Miramonte Students See Gift of Sight on Medical Mission in Africa

(Contributed Photo)
Miramonte student and Interact Club founder Bella Deanhardt assists a patient at the Zimba Eye Hospital.

    Dr. Yenjean Hwang, an infectious disease specialist and chair of Orinda Rotary’s International Vision Volunteers project, notes about 70 percent of blind people in the world could have vision restored with proper treatment.
    Four Miramonte High School students – Bella Deanhardt, Ally Petek, Natalia Roman and Phoebe Schmidt – learned first-hand what she means.
    The girls were the first students to accompany Hwang, her eye surgeon husband, Ivan, and other medical professionals for a mission to Zambia in south-central Africa to treat residents in the remote village of Zimba.
    For two weeks last summer, the group served patients at Zimba Eye Hospital, a nonprofit founded in 1994 by three East Bay ophthalmologists that has been serving people in Zambia and neighboring countries for 25 years.

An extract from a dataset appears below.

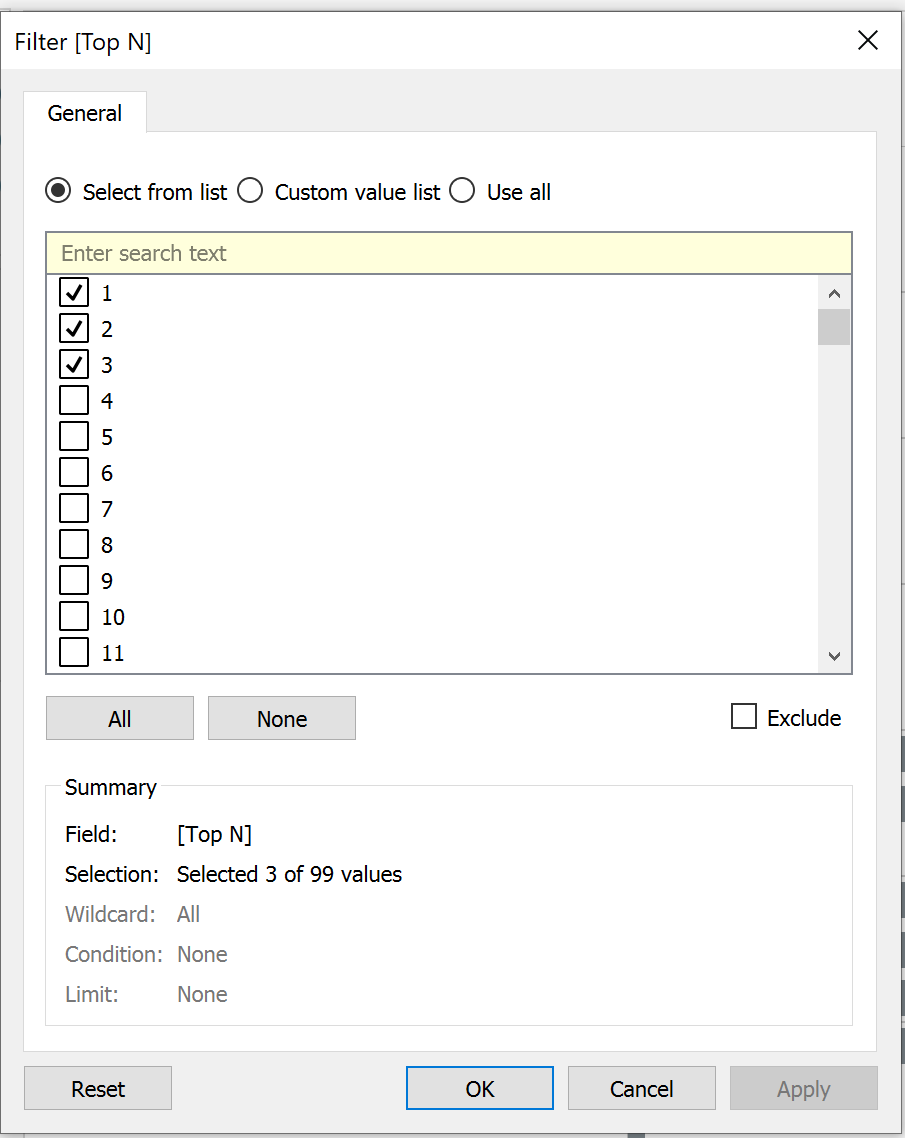Tick the checkbox for value 7
The image size is (905, 1138).
tap(74, 509)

They also volunteered at a community library and helped build mud huts.
    “This was the first time I have taken young people other than my children,” Hwang said. “They did an amazing job and had a great experience.”

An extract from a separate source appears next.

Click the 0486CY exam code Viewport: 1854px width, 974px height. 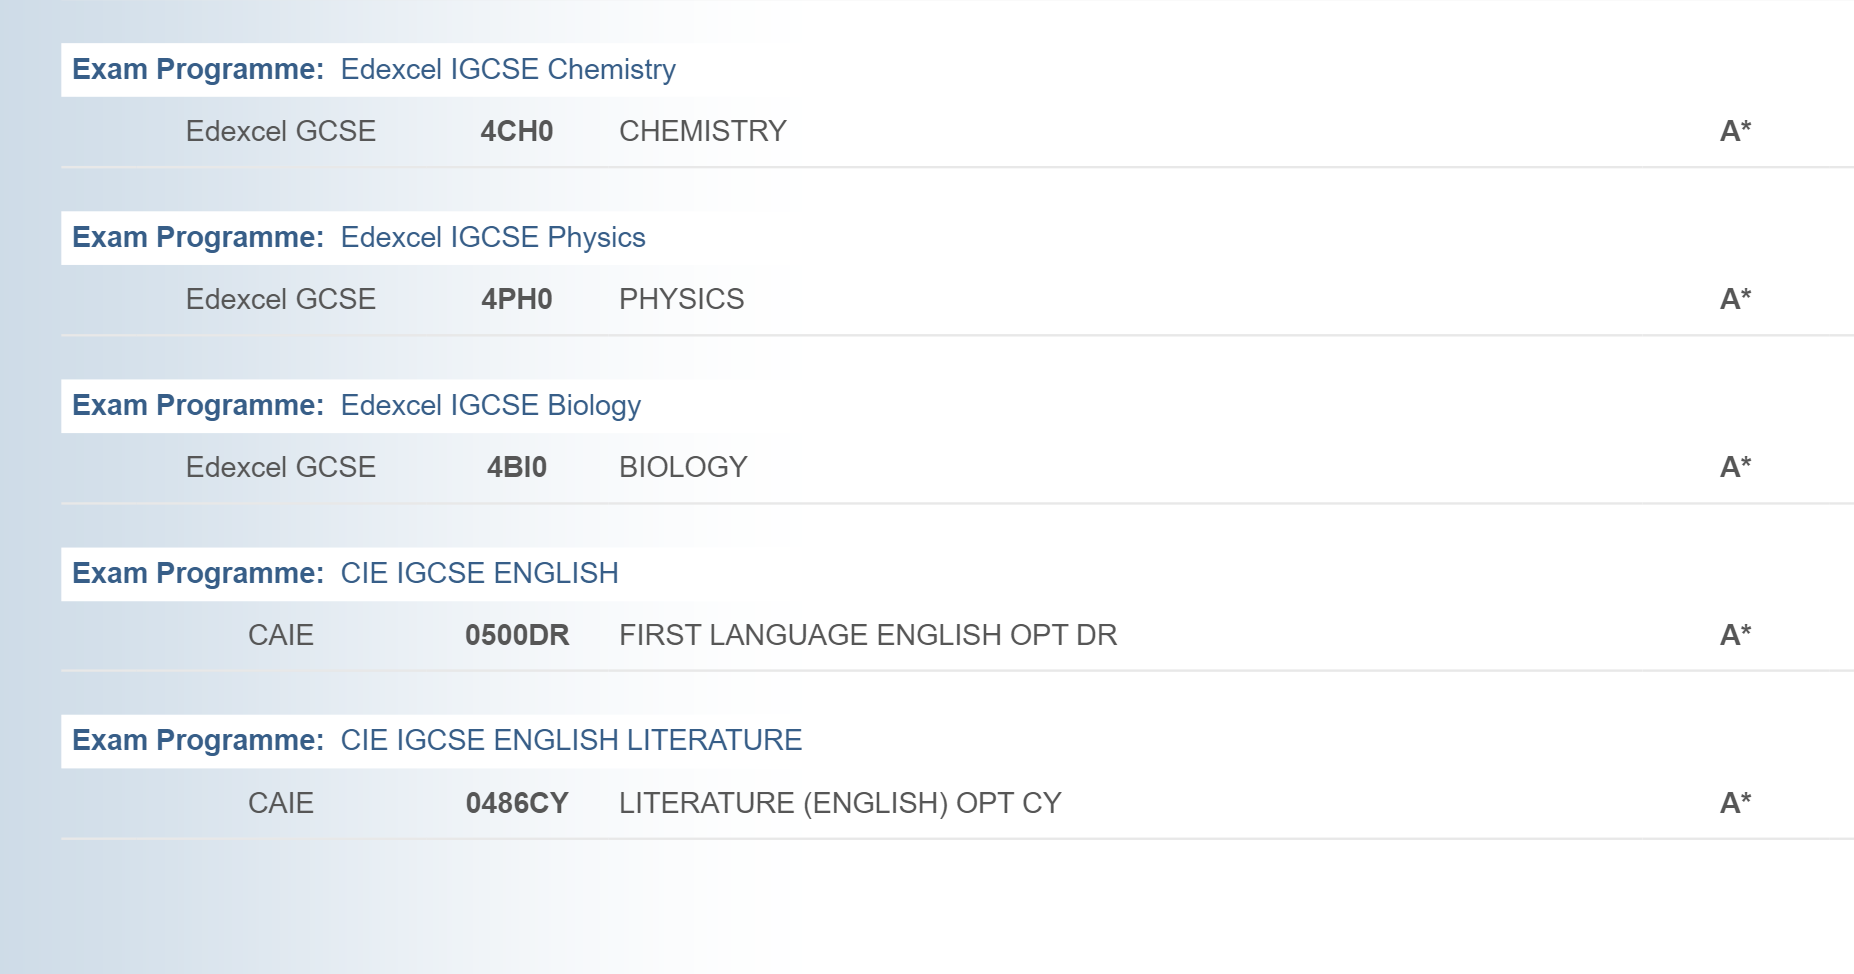(516, 804)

    As a sophomore, Deanhardt, whose father is a Rotarian, started Miramonte’s Interact Club, Rotary International’s service club for people ages 12 to 18. As president, she said she quickly learned the task was too big for one student, so she recruited Petek, Roman and Schmidt as her co-presidents.

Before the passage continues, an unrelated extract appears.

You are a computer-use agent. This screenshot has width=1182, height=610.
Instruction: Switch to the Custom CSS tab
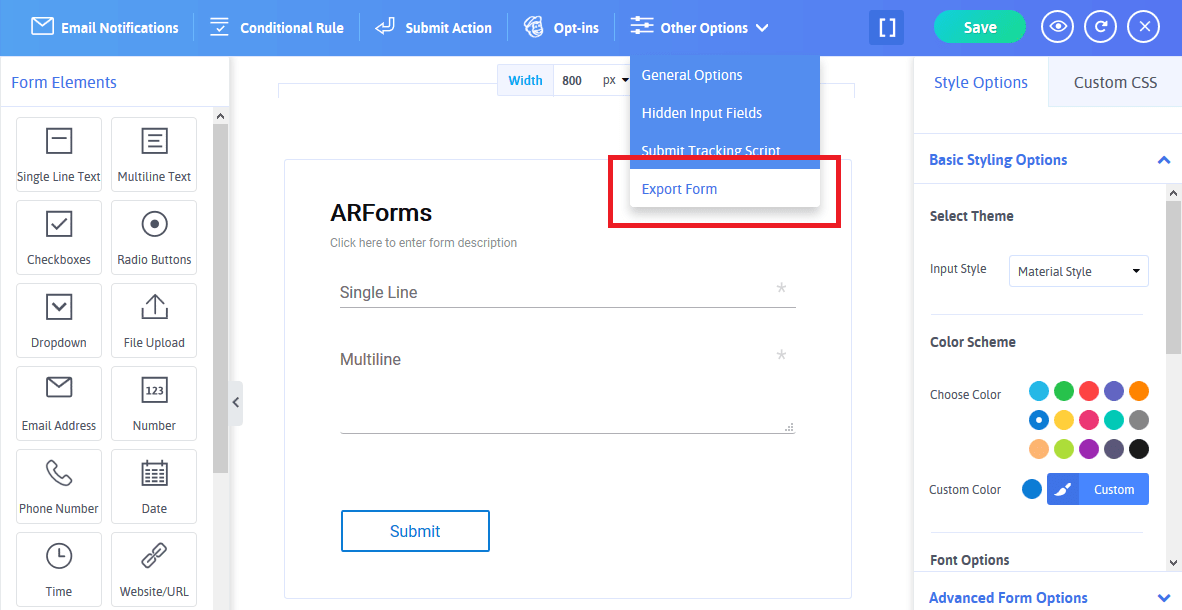click(1114, 84)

    In its first year, Interact Club, which touts 100 members, raised $1,000 toward Orinda Rotary’s $140,000 goal to install solar panels and upgraded medical equipment at the eye hospital.
    “To raise funds, Interact Club members volunteer to work at Rotary functions,” said Deanhardt. “We put out tip jars when we serve and bus tables, for instance. Plus, we get fed!”
    Paying their own way, the girls were allowed one carry-on suitcase and a backpack for the excursion. Large, checked bags were reserved for medicine, supplies and equipment. Travel was grueling as there is no direct flight from the Bay Area to Zambia.
    The group started from San Francisco with a 10-hour flight to London. After a five-hour layover, they spent 12 hours flying to Johannesburg. Then they waited another five hours before they flew the final leg of the journey to Livingstone, Zambia. From there, it was a 37-mile, two-hour drive on dirt roads to Zimba.
    Following a day of rest, the teens split into pairs. One week Petek and Roman traveled to Mwandi to help build mud huts, then switched with Deanhardt and Schmidt to assist at the hospital and library.
    During the hospital week, each girl spent time in the operating room.
    “I have a strong desire to help people and do something meaningful with my life,” says Deanhardt. “Surgery is not in my future, but I sucked it up and did it.”
    Petek, on the other hand, said, “I was loving it!”
    “My dad and brother faint at the sight of blood,” says Roman. But once in the operating room, she says she was “excited and it was cool.”
    “After surgery to remove a cataract, replace a cornea or for reconstruction, we wheeled patients to rooms in the main hospital ward and brought them back to the hospital the next day,” says Schmidt. “Many spoke only their tribal language, but they were all really sweet.”
    In Mwandi, termite clay was rolled into balls, both large and small, then smoothed to construct the huts. “One little boy tickled my ear with a feather while I was working on his hut,” says Petek. “He was so cute.”
    Deanhardt remembers Ariza, an 8-year-old girl who wore a dirty, Hello Kitty T-shirt for three days. Her Crocs shoes had holes in the bottoms. “She slipped a bracelet on my wrist,” says Deanhardt. “With virtually nothing, she had the capacity to give. It was such a special moment.”
    Petek and Roman met Kimberly who was 12 or 13 and dreamed of being a doctor. They know it is a daunting dream as life in rural Zambia is more a matter of survival than education.
    Two weeks in a foreign country. Wearing Crocs for surgery and hiking boots to build huts. Intermittent power outages. Playing board games in the evenings. Limited internet. Quick drying towels which stick to you. A day for river cruising. One day for a safari game ride. And lasting impressions.
    Deanhardt says she wants to help as many people as she can. When something is insignificant, “don’t cry over spilled mac and cheese.”
    At SFO, Petek announced to her dad she would “never complain about your cooking again!”
    They don’t know it, but Roman admitted she missed her two younger brothers.
    Phoebe Schmidt just wanted her own bed.
    For more information about Zimba Eye Hospital, go to www.IVVUSA.org.

(Contributed Photo)
(L-R) Ally Petek, Phoebe Schmidt, Natalia Roman and Bella Deanhardt await their flight from San Francisco to London, the first leg of an over 35-hour journey to Zimba, Zambia where the girls volunteered on a two-week service trip.